The high-frequency current produced in the LSI circuit or the like does not stay in the vicinity of the LSI circuit but flows to the wide area of a component mounted circuit board such as a printed-circuit board. The high-frequency current then inductively couples to signal wires and grounding wires and leaks as an electromagnetic wave from signal cables or the like.
In mixed-signal circuits in which analog circuitry and digital circuitry are combined, for example, a circuit in which a part of a conventional analog circuit is replaced with a digital circuit, and a digital circuit having analog input/output, one of the serious problems is electromagnetic interference from the digital circuit to the analog circuit.

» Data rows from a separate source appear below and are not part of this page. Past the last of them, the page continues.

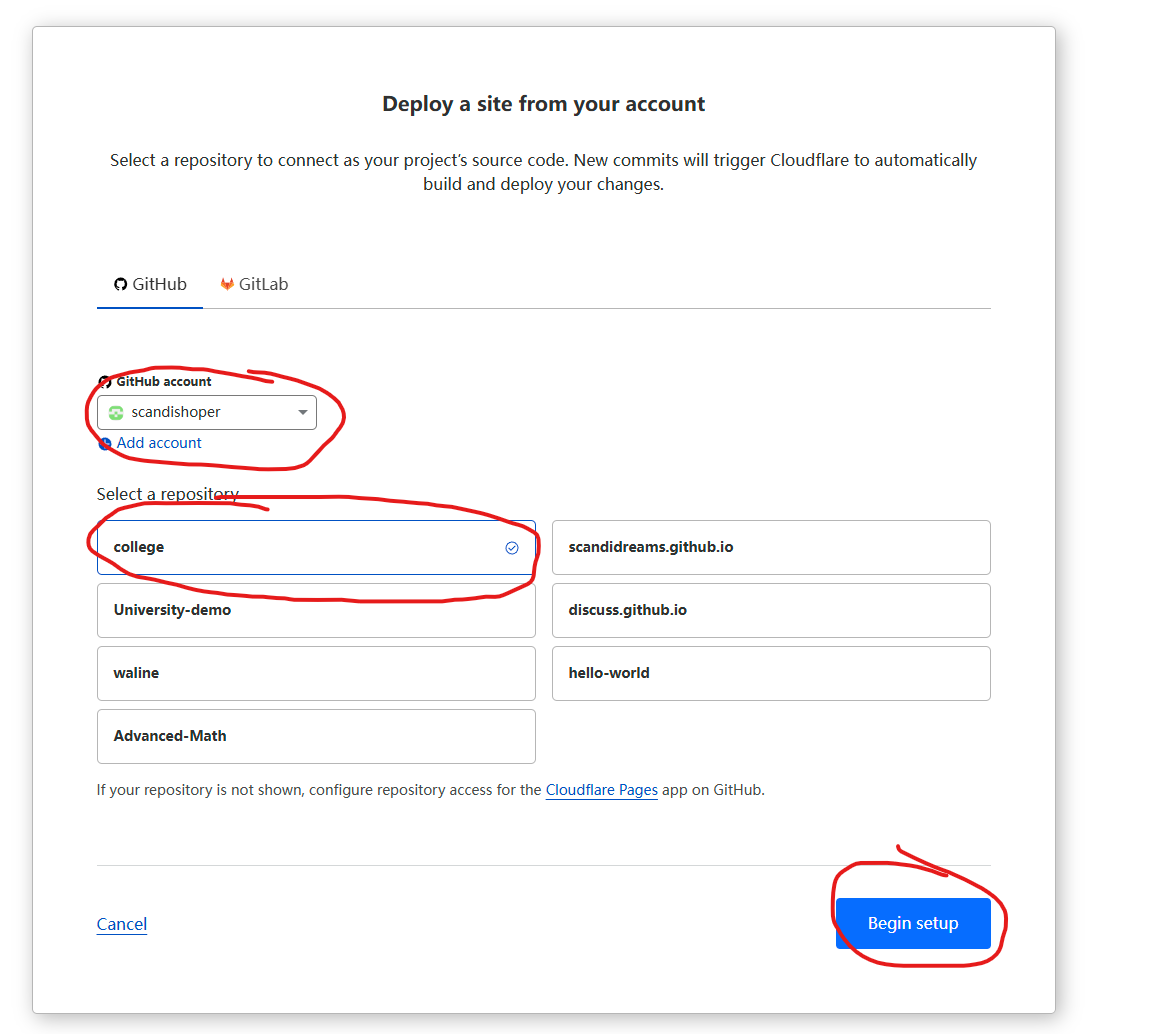Screen dimensions: 1159x1034
Task: Open the scandishoper account dropdown
Action: pos(206,412)
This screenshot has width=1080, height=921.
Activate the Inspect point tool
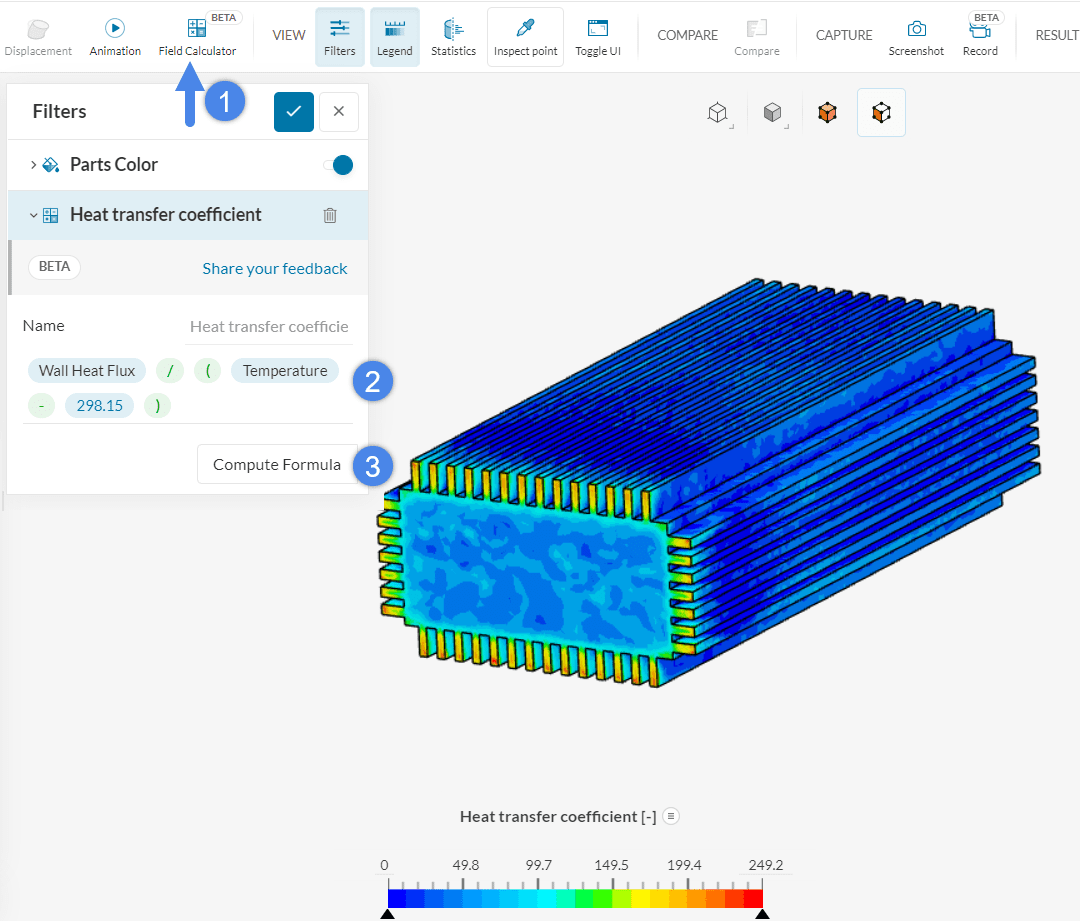pos(525,37)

The effective solution of this problem is to separate the LSI circuit, which is a source of the high-frequency current, from a power supplying system with respect to the high frequency, that is to say a “power decoupling” technique. Known as a noise filter employing the power decoupling technique is a transmission-line type noise filter (e.g. Japanese unexamined patent publication No. 2004-80773).
This transmission-line type noise filter comprises a first electrical conductor, a second electrical conductor, a dielectric layer, a first anode and a second anode. Each first and second electrical conductor is in the form of a plate. The dielectric layer is disposed between the first and second electrical conductors.
The first anode is connected to one end of the first electrical conductor in a longitudinal direction, while the second anode is connected to the other end of the first electrical conductor in the longitudinal direction. The second electrical conductor functions as a cathode to connect to reference potential. The first electrical conductor, dielectric layer, and second electrical conductor constitute a capacitor. The thickness of the first electrical conductor is so set as to substantially prevent the temperature rise caused by a DC (direct current) component of the current flowing through the first electrical conductor.
The transmission-line type noise filter is connected between a DC power source and an LSI circuit so as to feed a DC current from the DC power source through a path made up of the first anode, the first electrical conductor and the second anode to the LSI circuit, while attenuating an AC (alternating current) current produced in the LSI circuit.
As discussed above, the transmission-line type noise filter has a structure of a capacitor, and uses the first and second electrical conductors, which are two electrodes of the capacitor, as transmission lines.